Editor: So, this is “Sampler” by Elmer G. Anderson, made between 1935 and 1942. It’s a textile piece with weaving, drawing, and watercolor elements. It has a nostalgic feel to it, almost like a relic from a simpler time. How do you see it? Curator: I see a powerful testament to the labor and lives of women often overlooked in art history. Samplers, traditionally created by women, were not just demonstrations of skill, but also coded narratives reflecting their social, domestic, and personal experiences. How does viewing this through a gendered lens shift your perspective? Editor: I never considered the gendered aspect so directly, though that makes perfect sense considering how samplers have been viewed historically. Curator: Exactly. This particular piece, dating from the late 30s to early 40s, could be interpreted in the context of the Great Depression and the build up to World War II. Were women turning inward to the domestic sphere, finding solace and agency in their craft during these turbulent times?
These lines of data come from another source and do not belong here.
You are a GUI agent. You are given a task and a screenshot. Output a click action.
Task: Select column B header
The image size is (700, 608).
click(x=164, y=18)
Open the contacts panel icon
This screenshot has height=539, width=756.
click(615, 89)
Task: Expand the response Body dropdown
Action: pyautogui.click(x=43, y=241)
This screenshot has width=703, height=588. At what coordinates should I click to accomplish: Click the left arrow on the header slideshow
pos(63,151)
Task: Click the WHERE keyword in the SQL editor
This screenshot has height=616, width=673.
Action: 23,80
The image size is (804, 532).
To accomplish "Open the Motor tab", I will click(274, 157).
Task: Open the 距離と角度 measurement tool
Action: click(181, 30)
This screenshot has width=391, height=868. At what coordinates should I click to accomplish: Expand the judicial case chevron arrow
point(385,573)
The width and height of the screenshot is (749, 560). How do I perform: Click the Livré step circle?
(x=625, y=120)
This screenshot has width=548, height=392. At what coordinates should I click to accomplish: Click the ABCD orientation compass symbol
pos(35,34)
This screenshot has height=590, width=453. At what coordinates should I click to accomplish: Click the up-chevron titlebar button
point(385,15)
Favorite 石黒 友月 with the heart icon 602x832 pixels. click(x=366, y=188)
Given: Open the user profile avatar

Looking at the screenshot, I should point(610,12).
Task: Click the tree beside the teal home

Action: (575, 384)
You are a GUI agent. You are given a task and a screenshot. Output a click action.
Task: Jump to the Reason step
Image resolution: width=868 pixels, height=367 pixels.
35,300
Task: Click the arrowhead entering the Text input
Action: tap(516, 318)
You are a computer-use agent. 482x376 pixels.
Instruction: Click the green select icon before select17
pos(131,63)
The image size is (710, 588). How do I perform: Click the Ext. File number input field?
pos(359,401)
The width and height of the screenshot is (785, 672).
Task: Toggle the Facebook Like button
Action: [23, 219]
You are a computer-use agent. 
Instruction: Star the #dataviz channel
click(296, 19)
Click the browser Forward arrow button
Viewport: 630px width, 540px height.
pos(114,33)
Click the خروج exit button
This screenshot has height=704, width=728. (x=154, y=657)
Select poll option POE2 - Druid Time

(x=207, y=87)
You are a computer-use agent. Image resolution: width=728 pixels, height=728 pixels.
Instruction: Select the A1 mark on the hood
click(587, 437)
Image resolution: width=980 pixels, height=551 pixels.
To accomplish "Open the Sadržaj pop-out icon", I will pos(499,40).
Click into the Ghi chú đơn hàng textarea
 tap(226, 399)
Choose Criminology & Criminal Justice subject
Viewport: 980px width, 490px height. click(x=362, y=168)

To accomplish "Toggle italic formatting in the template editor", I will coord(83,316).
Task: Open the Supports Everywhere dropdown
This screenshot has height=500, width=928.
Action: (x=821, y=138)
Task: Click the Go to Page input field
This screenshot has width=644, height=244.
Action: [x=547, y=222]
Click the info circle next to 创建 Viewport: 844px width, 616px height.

Do you find that reading plausible? Editor: That’s compelling! Considering those historical pressures, it definitely recontextualizes what might seem like simple patterns. The act of creation becomes almost a quiet act of defiance. Curator: Precisely! And look closer – do you notice how these stylized floral motifs resist rigid definitions of folk-art and begin echoing avant-garde experiments by female textile artists working within Bauhaus at the time? Editor: Now that you mention it, I do see how the composition disrupts pure functionality. There is, undeniably, a deliberate aesthetic sensibility. Curator: It's these dualities – the personal and the political, the decorative and the radical – that make “Sampler” such a potent work for our times. It reveals untold aspects about the women who helped create art during that period. Editor: I now understand the sampler’s broader narrative. There are deeper stories in the warp and weft!